Monday 24 July 2017    

Centraide du Grand Montréal

Le RAPSIM mobilisé dans la lutte à la pauvreté !
Pour le 3ème anniversaire de la Politique nationale de lutte à l’itinérance, le RAPSIM a tenu une conférence de presse le 27 février dernier pour souligner le besoin d’actions majeures en matière de lutte à la pauvreté. Au cours des dernières semaines, plusieurs actions ont été réalisées en matière de lutte à la pauvreté, pour mieux prévenir et agir contre l’itinérance.
 

Sondage aux membres : les résultats sont en ligne !

En février, nous avons diffusé un court sondage auprès des membres pour documenter les enjeux d’accès au chèque d’aide sociale, les besoins en termes de fiducie volontaire et de cliniques d’impôts. Le sondage montre que des obstacles persistent dans l’accès au chèque d’aide sociale. Les personnes itinérantes continuent de devoir fournir des preuves de résidence et d’identité malgré la décision du Tribunal administratif du Québec de 2002. La perte du contact direct avec les agent.e.s d’aide sociale constitue un autre frein important qui complique l’accès à l’aide financière de dernier recours. Le sondage confirme le besoin de développer les services de fiducie volontaire et de soutien à la gestion du revenu dans un plus grand nombre d’organismes, à la fois communautaires et publics, et d’avoir une meilleure répartition des ressources à Montréal. Le besoin de cliniques d’impôts à l’année longue ressort également, notamment pour permettre aux personnes de compléter leurs déclarations des années antérieures. Ces démarches sont nécessaires pour recevoir le crédit d’impôt de solidarité mais aussi pour déposer des demandes de logement social.

Ces données alimentent notre implication au sein du groupe de travail sur l’insertion et les mesures d’aide financière dans le cadre de la mise en œuvre du Plan d’action intersectoriel en itinérance de Montréal. Un grand merci à tous les membres qui ont pris le temps d’y participer pour nous aider à documenter ces enjeux !

Vous trouverez ici la synthèse des résultats ainsi que la compilation sur le site du RAPSIM.

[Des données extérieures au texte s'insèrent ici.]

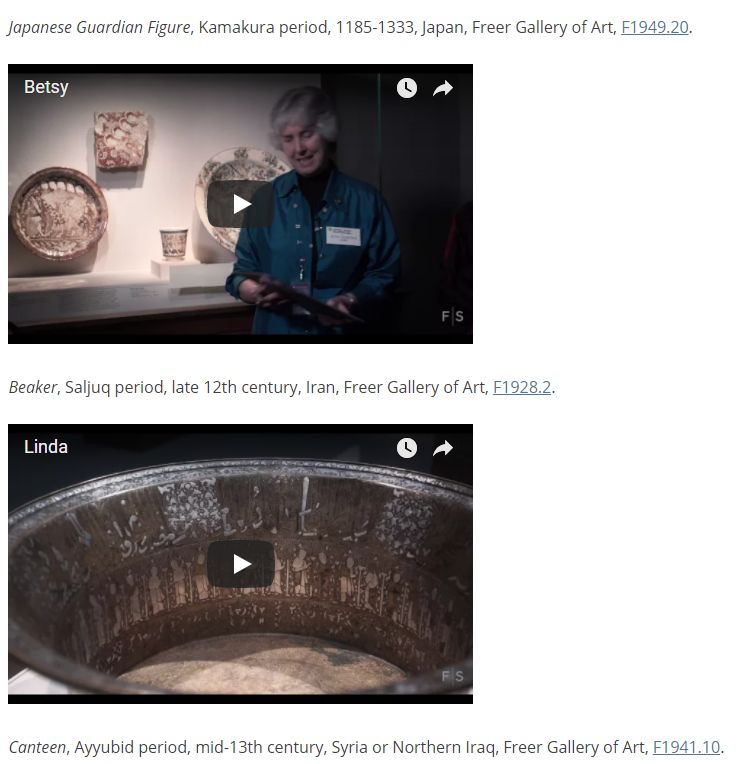Click F|S watermark on Linda video
The width and height of the screenshot is (738, 764).
tap(452, 676)
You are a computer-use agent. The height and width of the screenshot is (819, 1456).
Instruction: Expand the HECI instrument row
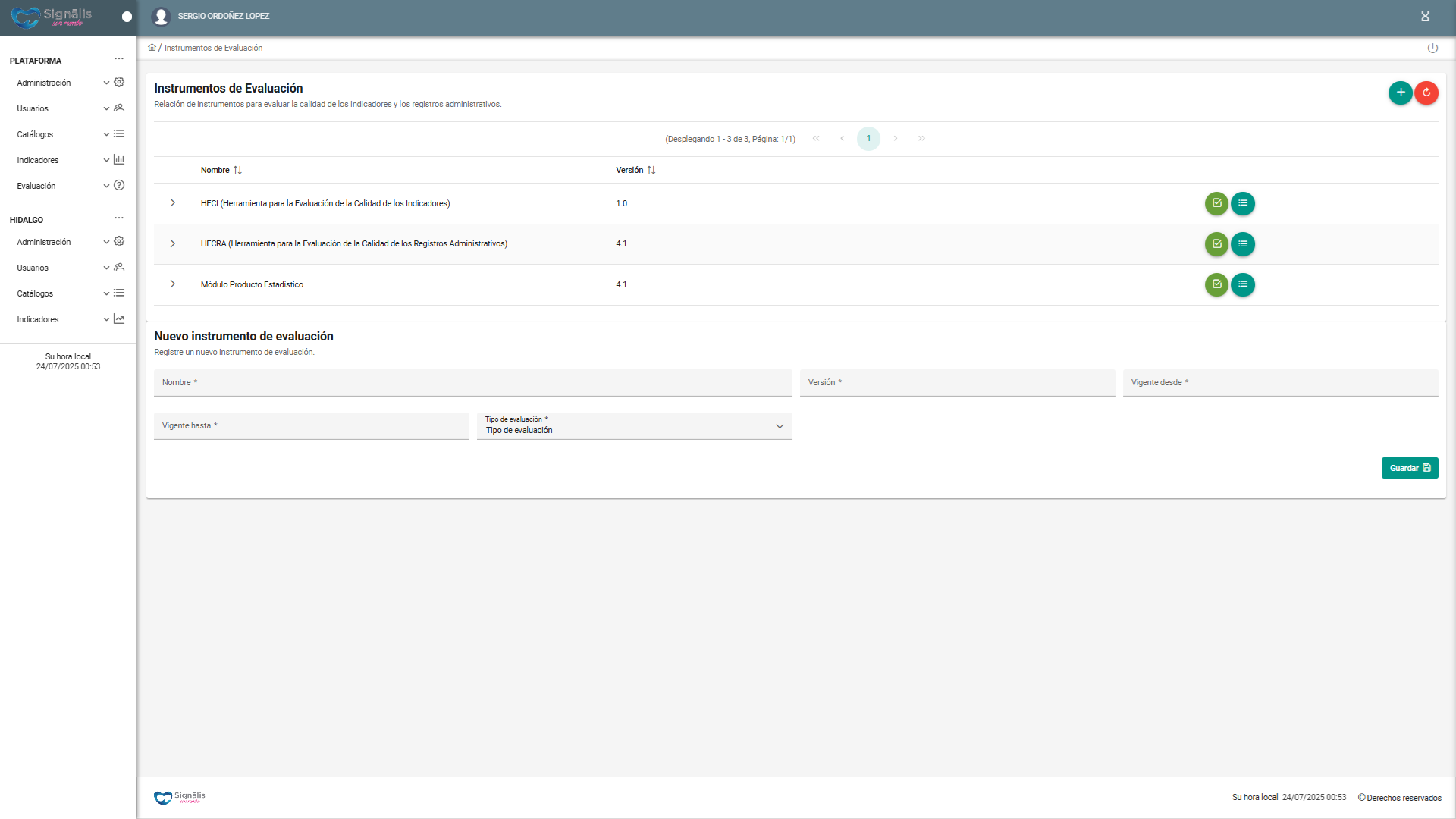(x=173, y=203)
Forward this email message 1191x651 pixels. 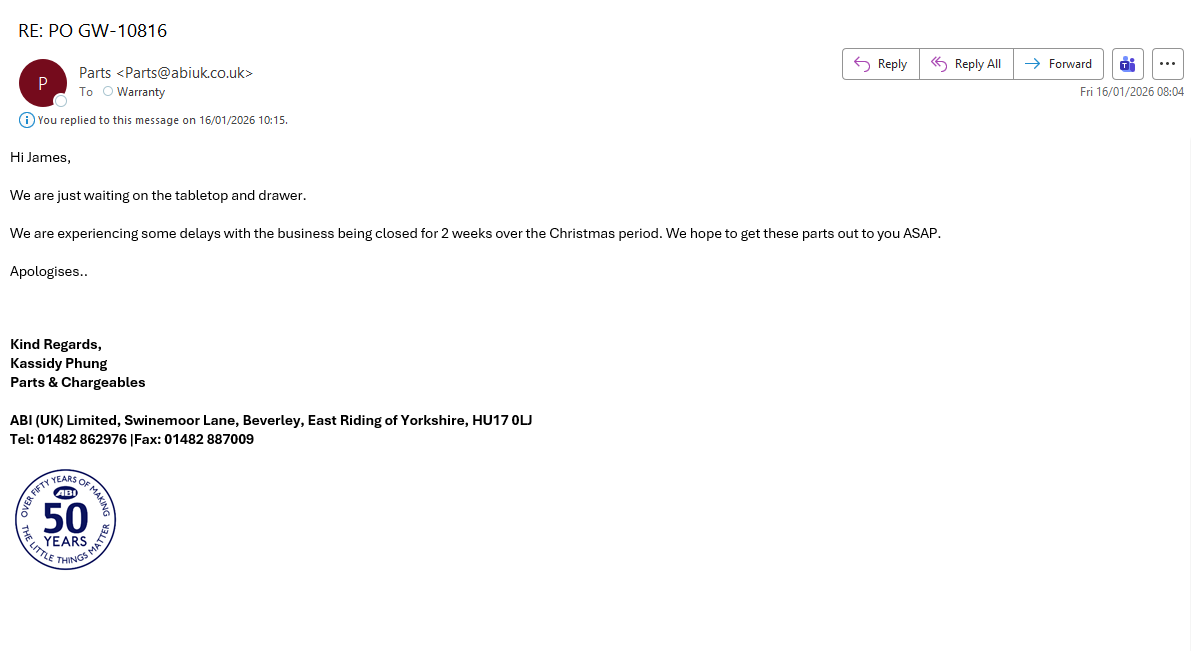tap(1058, 64)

Participation à une consultation sur l’aide sociale

Le RAPSIM a également pris part, le 29 mars, à la consultation organisée par le Comité consultatif de lutte contre la pauvreté et l’exclusion sociale sur la loi de l’aide sociale.

Lors de cette consultation, le RAPSIM, de concert avec les autres groupes invités, a soulevé l’importance de rehausser le montant de la prestation de base qui couvre présentement moins de la moitié des besoins essentiels pour une personne seule. La limite des gains du travail permis, la contribution parentale et la reconnaissance des contraintes à l’emploi ont également été nommés comme des obstacles majeurs pour les personnes en demande ou prestataires de l’aide sociale.

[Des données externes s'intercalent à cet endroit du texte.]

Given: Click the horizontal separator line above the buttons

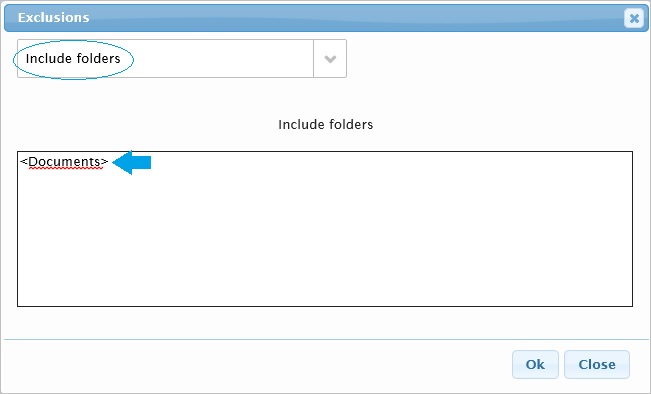Looking at the screenshot, I should tap(326, 340).
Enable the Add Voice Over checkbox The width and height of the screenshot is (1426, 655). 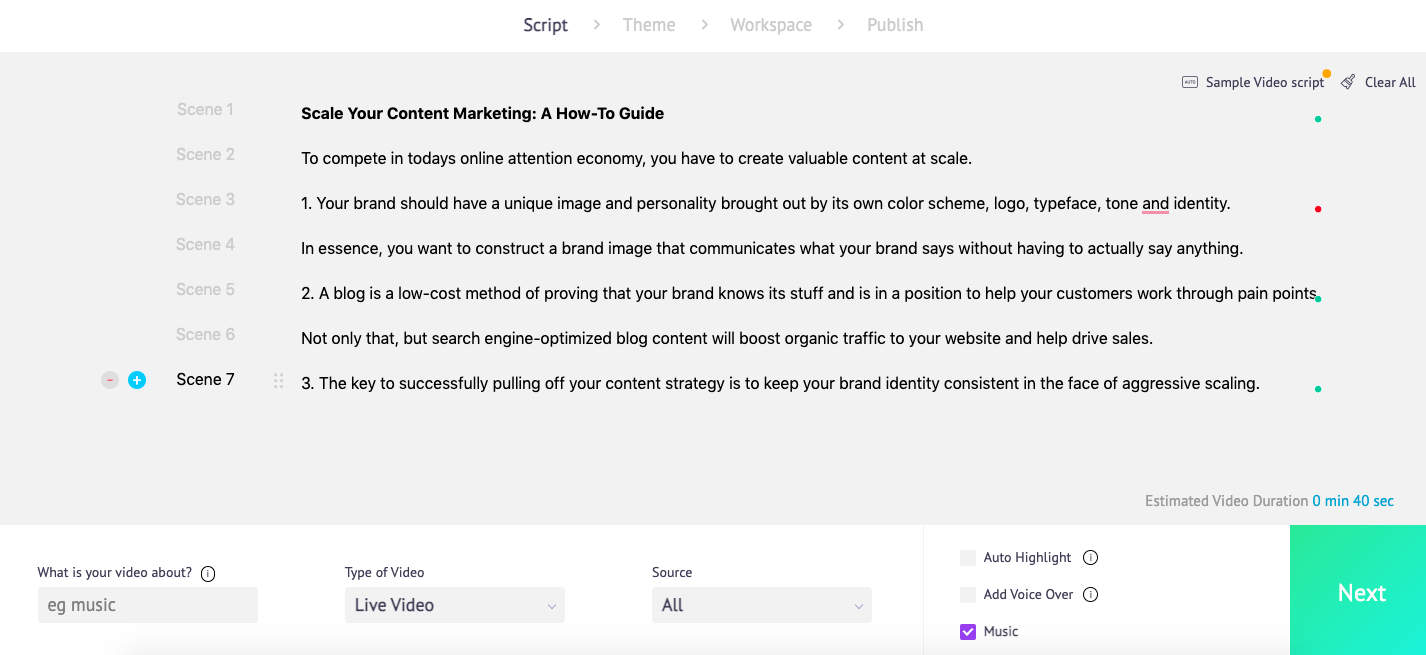point(967,594)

Le RAPSIM et les autres groupes présents ont rappelé l’importance de mesures structurelles de lutte à la pauvreté pour prévenir le recours ou le retour à l’aide sociale, par le financement du logement social, des services publics, l’instauration d’un salaire minimum à 15$ et une fiscalité favorisant une meilleure répartition de la richesse. Plusieurs groupes membres du RAPSIM se sont fait entendre lors de ces consultations qui donneront lieu à la publication d’un avis du comité consultatif à l’hiver 2018.

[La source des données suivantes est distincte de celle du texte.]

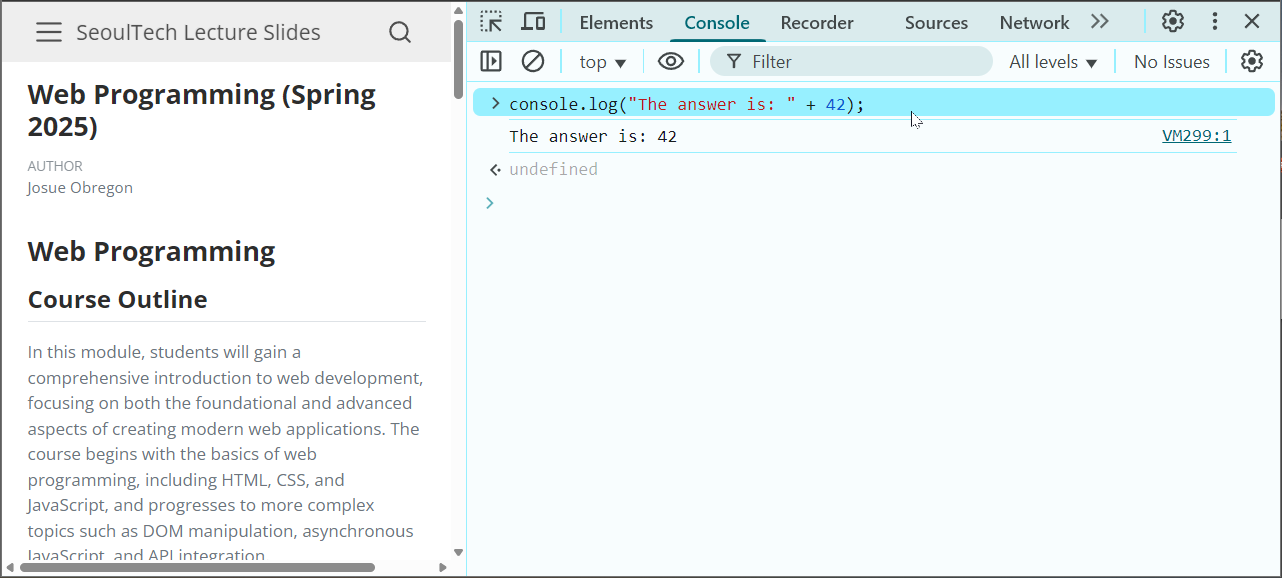Open the Sources tab

(936, 22)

Rencontre avec le Cabinet du Ministre de l’Emploi et de la Solidarité sociale

Enfin, le RAPSIM a rencontré un conseiller politique de François Blais, Ministre de l’Emploi et de la Solidarité sociale, le 31 mars dernier. Dans la suite des rencontres avec le ministre en 2016, cette rencontre a permis de réitérer nos demandes en vue du prochain Plan de lutte à la pauvreté, dont la sortie vient d’être reportée à l’automne. En réaction au budget de Québec, annoncé quelques jours plus tôt, nous avons rappelé l’importance que le prochain Plan de lutte prenne des engagements clairs pour augmenter le revenu des personnes seules. En attente du projet de règlement de la Loi 25 (projet de loi 70), nous avons rappelé la nécessité de revenir à une approche volontaire et incitative et de retirer les pénalités et coupures prévues pour les primo-demandeurs qui ne respecteraient pas les obligations du programme Objectif emploi. Enfin, face aux changements apportés au PAAS-Action (Programme d’aide et d’accompagnement social), nous avons soulevé l’importance de maintenir une diversité de programmes d’insertion, incluant des programmes pour les personnes plus éloignées de l’emploi.

Durant les prochaines semaines, le RAPSIM, avec l’appui des membres de son Comité Pauvreté, restera à l’affût et mobilisé sur les enjeux de pauvreté pour continuer de porter le droit des personnes en situation d’itinérance à un revenu décent et à des programmes d’insertion adaptés à leurs besoins.